What the task requires: Copy each line below exactly and leave the pictures out.

[Collected data]
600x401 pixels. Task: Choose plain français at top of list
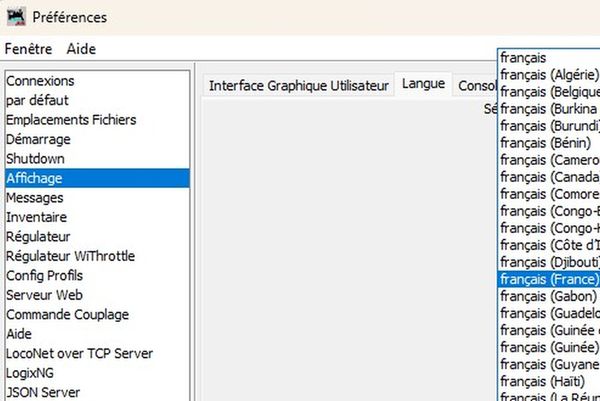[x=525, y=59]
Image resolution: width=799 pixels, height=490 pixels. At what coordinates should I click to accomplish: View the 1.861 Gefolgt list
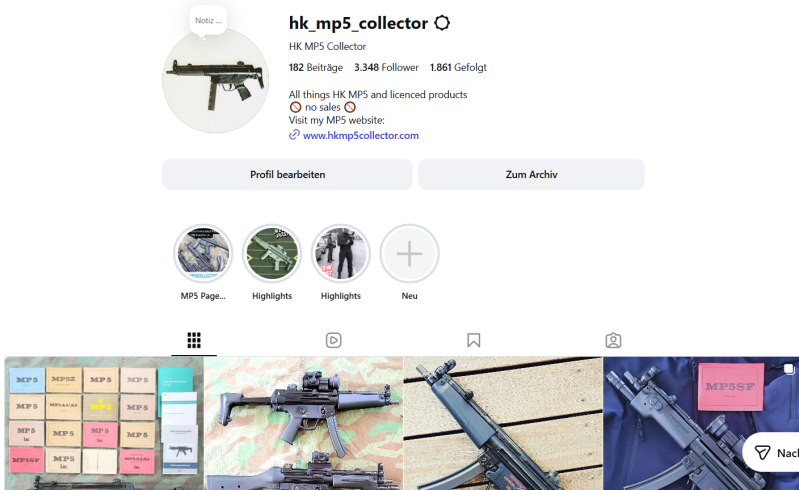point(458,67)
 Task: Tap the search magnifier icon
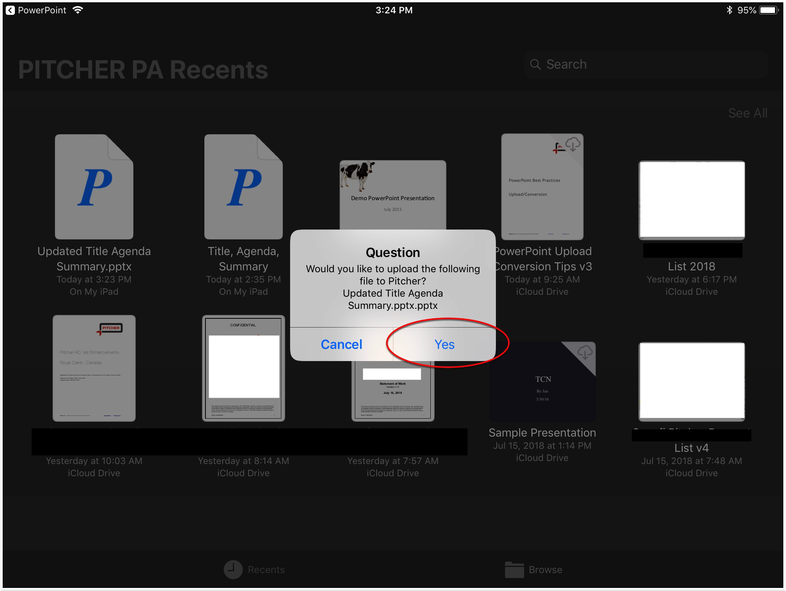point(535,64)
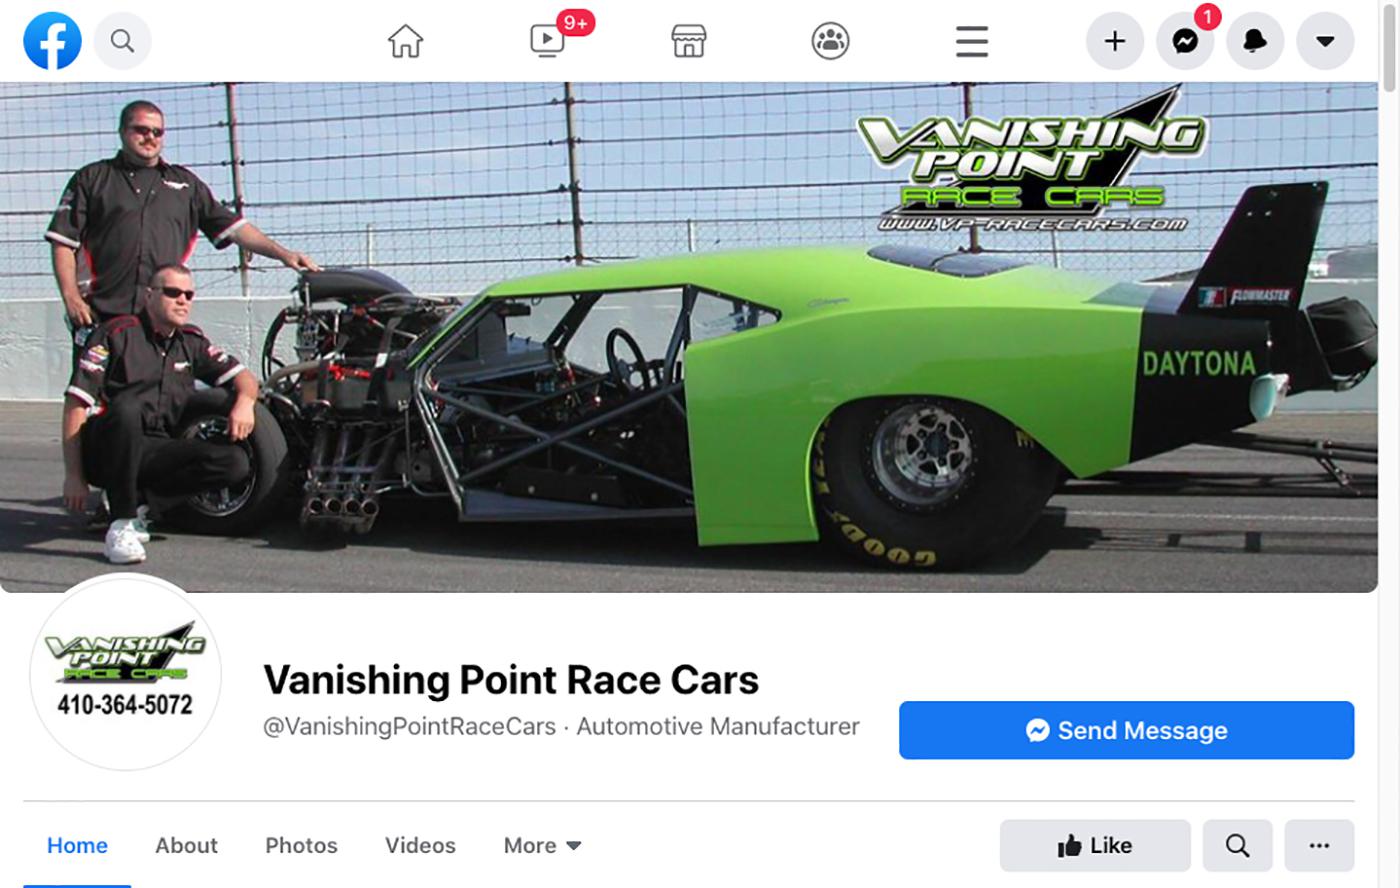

Result:
600x401 pixels. Task: Choose plain français at top of list
[x=525, y=59]
Image resolution: width=799 pixels, height=490 pixels. At what coordinates should I click to accomplish: View the 1.861 Gefolgt list
point(458,67)
 Task: Tap the search magnifier icon
point(535,64)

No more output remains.